FACT: That claim is both ironic and hypocritical coming from Democrats, as a version of premium support endorsed by House Speaker Ryan and Senate Finance Committee Ranking Member Ron Wyden in 2011 would have utilized the exact same bidding mechanism as Obamacare itself. Do Democrats “lambaste” Obamacare’s exchanges as a “voucher system?” Interestingly enough, the Politico reporters neither note this irony, nor apparently bothered to ask the question.

CLAIM 6: “…that would gut a 50-year-old social contract and shift a growing share of health care costs onto seniors.”

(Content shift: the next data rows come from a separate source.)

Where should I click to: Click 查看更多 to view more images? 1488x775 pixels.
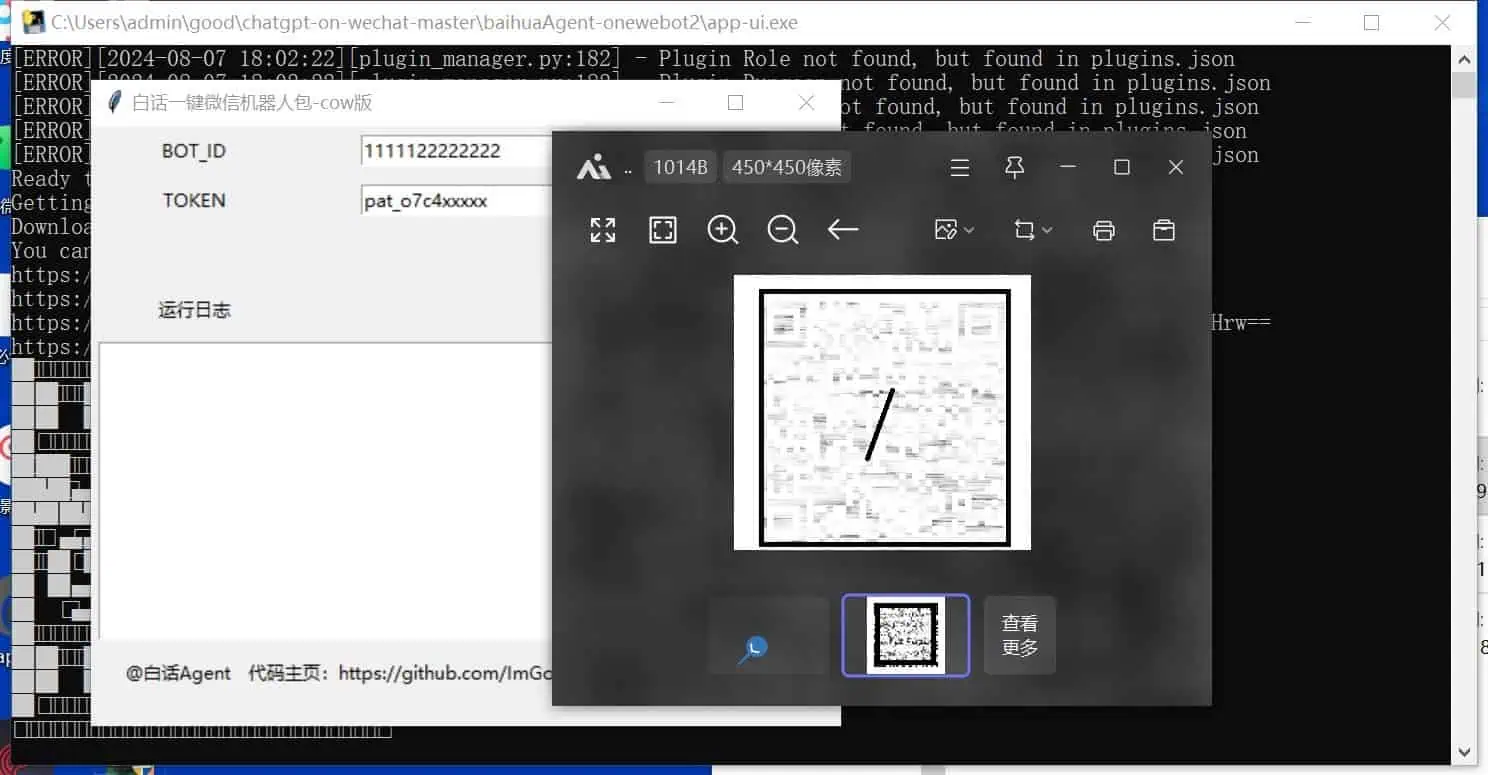click(x=1020, y=635)
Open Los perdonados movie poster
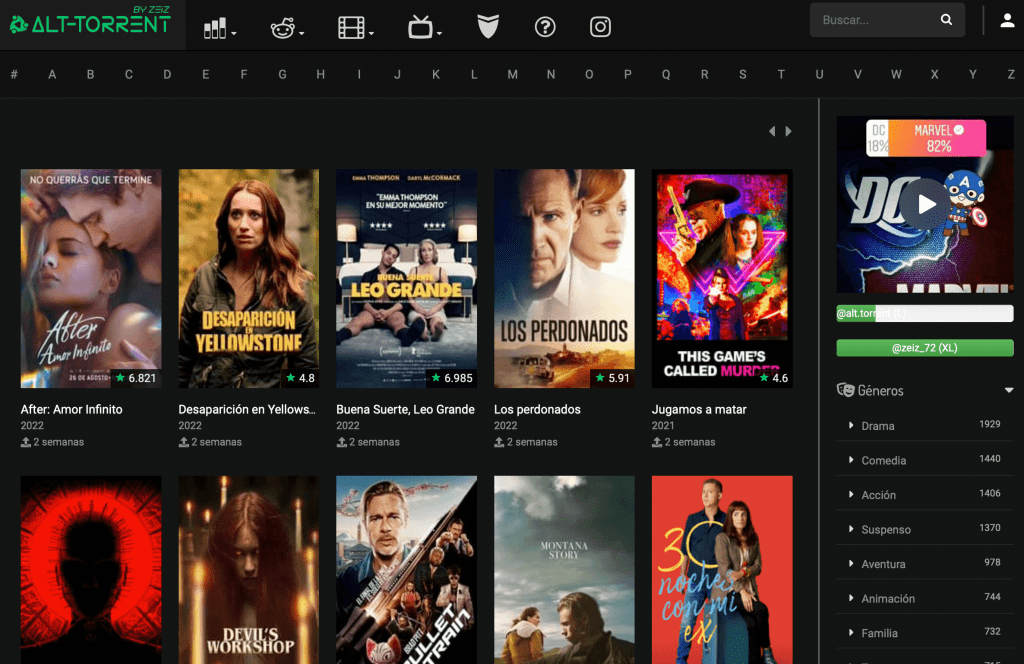Image resolution: width=1024 pixels, height=664 pixels. [x=564, y=278]
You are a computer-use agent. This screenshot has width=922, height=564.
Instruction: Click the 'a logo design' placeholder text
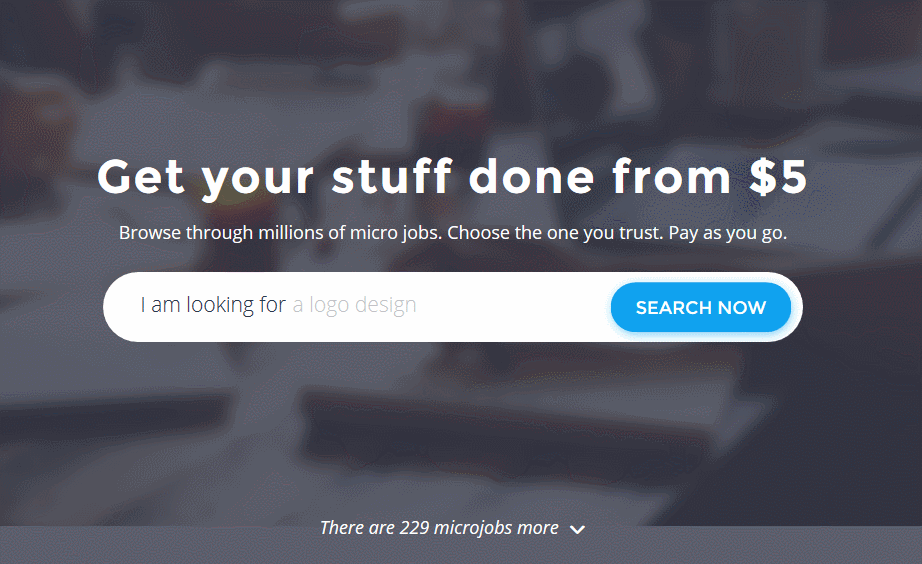[x=355, y=305]
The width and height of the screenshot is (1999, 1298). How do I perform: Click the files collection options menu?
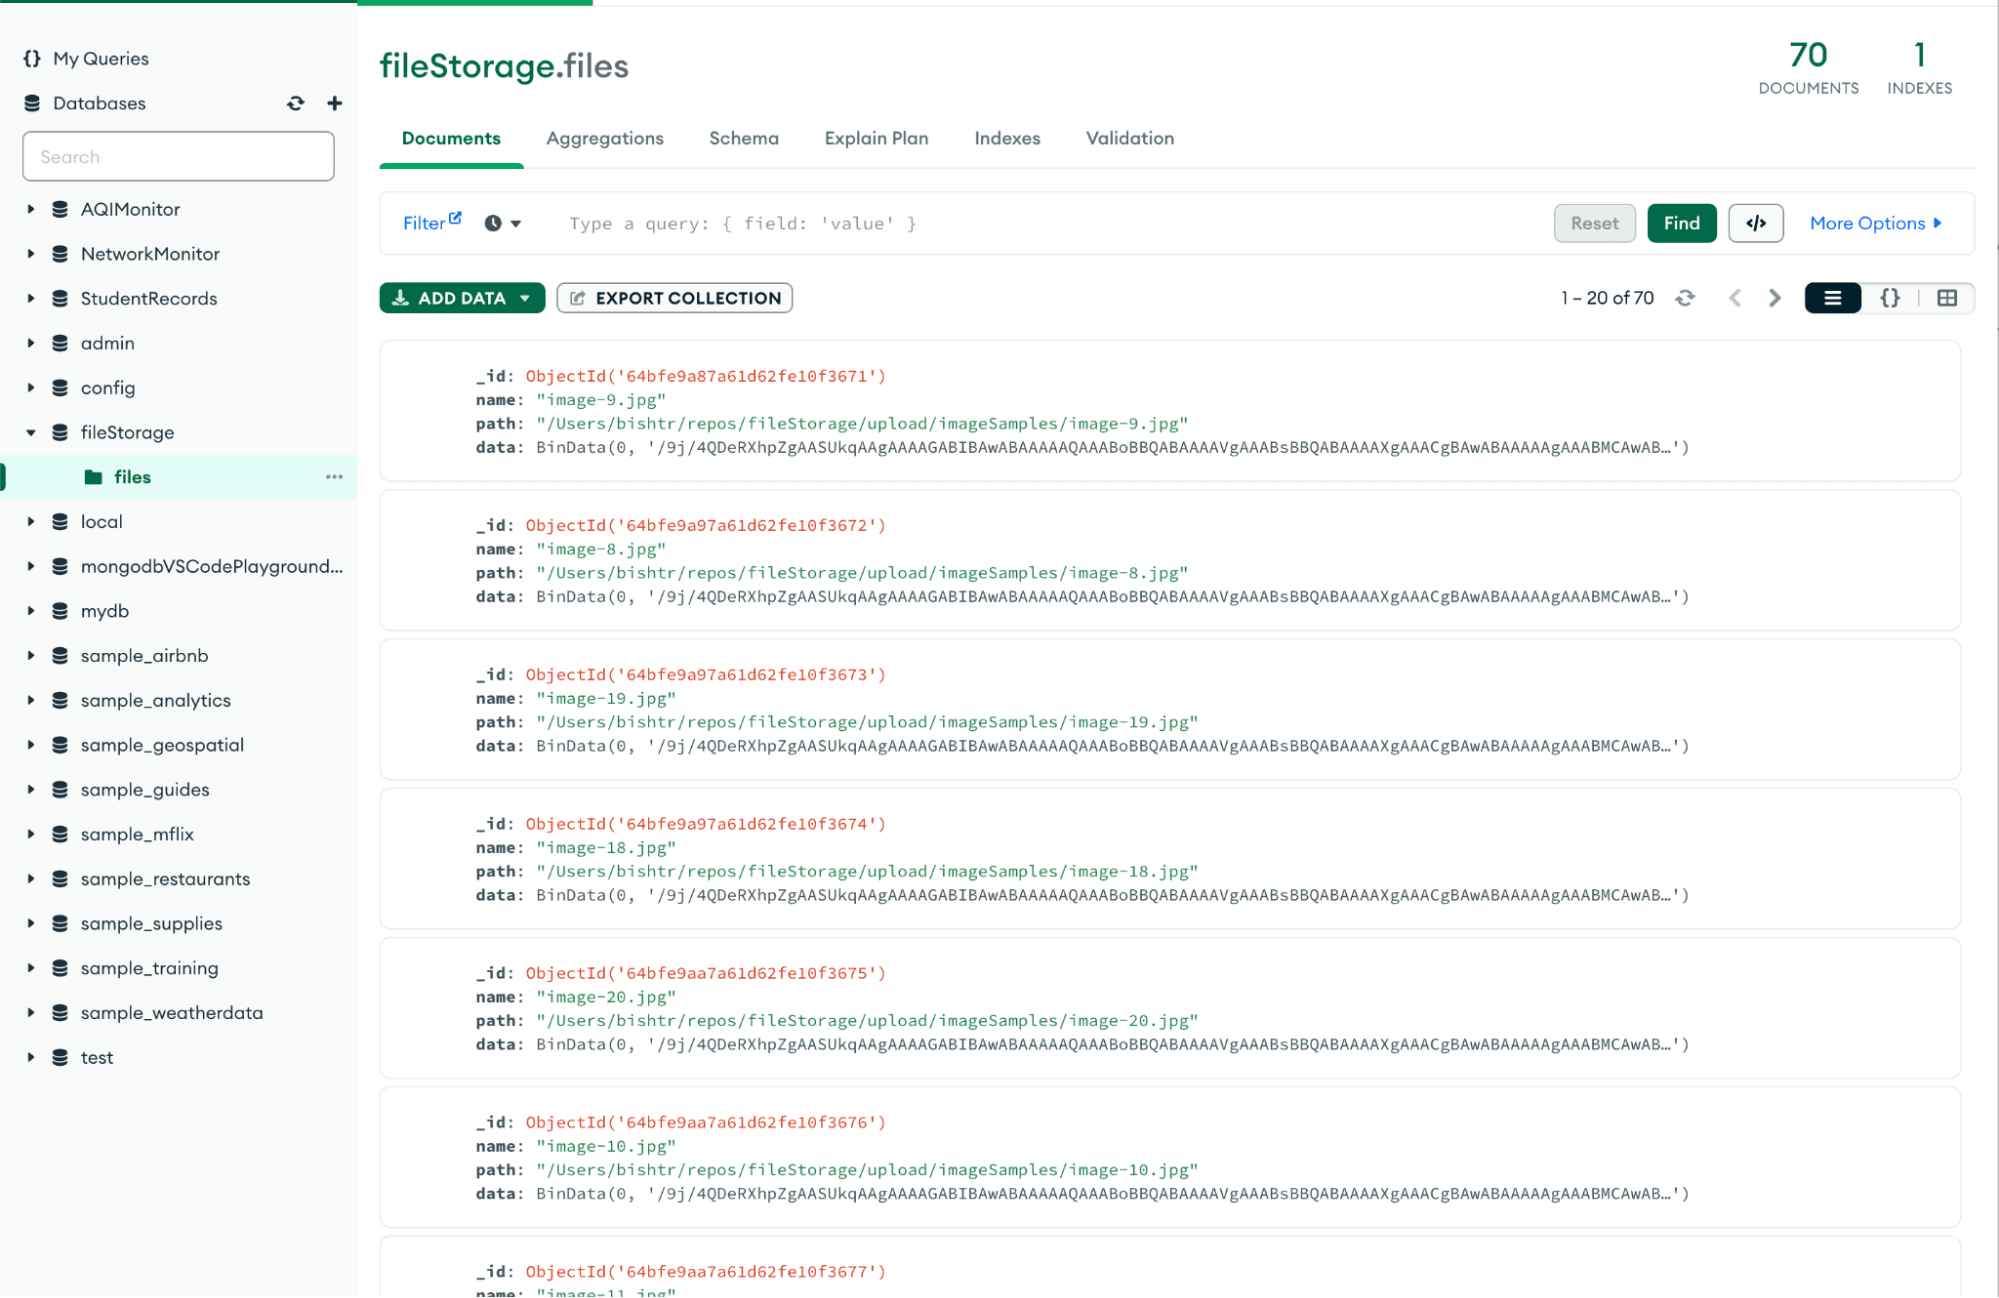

FACT: The form of premium support Price endorsed in this year’s House Republican budget would, according to a September 2013 analysis from the Congressional Budget Office (CBO), save both the federal government and seniors money. Don’t take my word for it—here’s a quote from the CBO paper (emphasis added):

CBO’s analysis implies that beneficiaries’ total payments would be about 6 percent lower, on average, under the average-bid option than under current law. That reduction results from the combination of the lower average premiums paid above and a reduction in average out-of-pocket costs, which would result primarily from higher enrollment in lower-bidding private plans.

Where exactly among the highlighted phrases did the Politico reporters get the idea that premium support will “shift a growing share of health care costs onto seniors?”

CLAIM 7: “Price also wants to limit federal Medicaid spending to give states a lump sum, or block grant, and more control over how they could use it—a dream of conservative Republicans for years, and a nightmare for advocates for the poor who fear that many would lose coverage.”

FACT: A block grant would increase federal spending on Medicaid annually, just by slightly less than prior estimates. Only in Washington could granting a program a 3 percent increase rather than a 5 percent increase classify as a “cut.”

Having provided actual facts to rebut the piece’s nonsensical claims, I’ll offer some free advice: If the folks on Politico’s payroll want to publish liberal talking points unchallenged, they should quit their jobs, go out on their own, and do what I do for a living. I’m all for a free press, and freedom of speech, but passing opinion—and one-sided opinion at that—as “journalism” does a disservice to the name.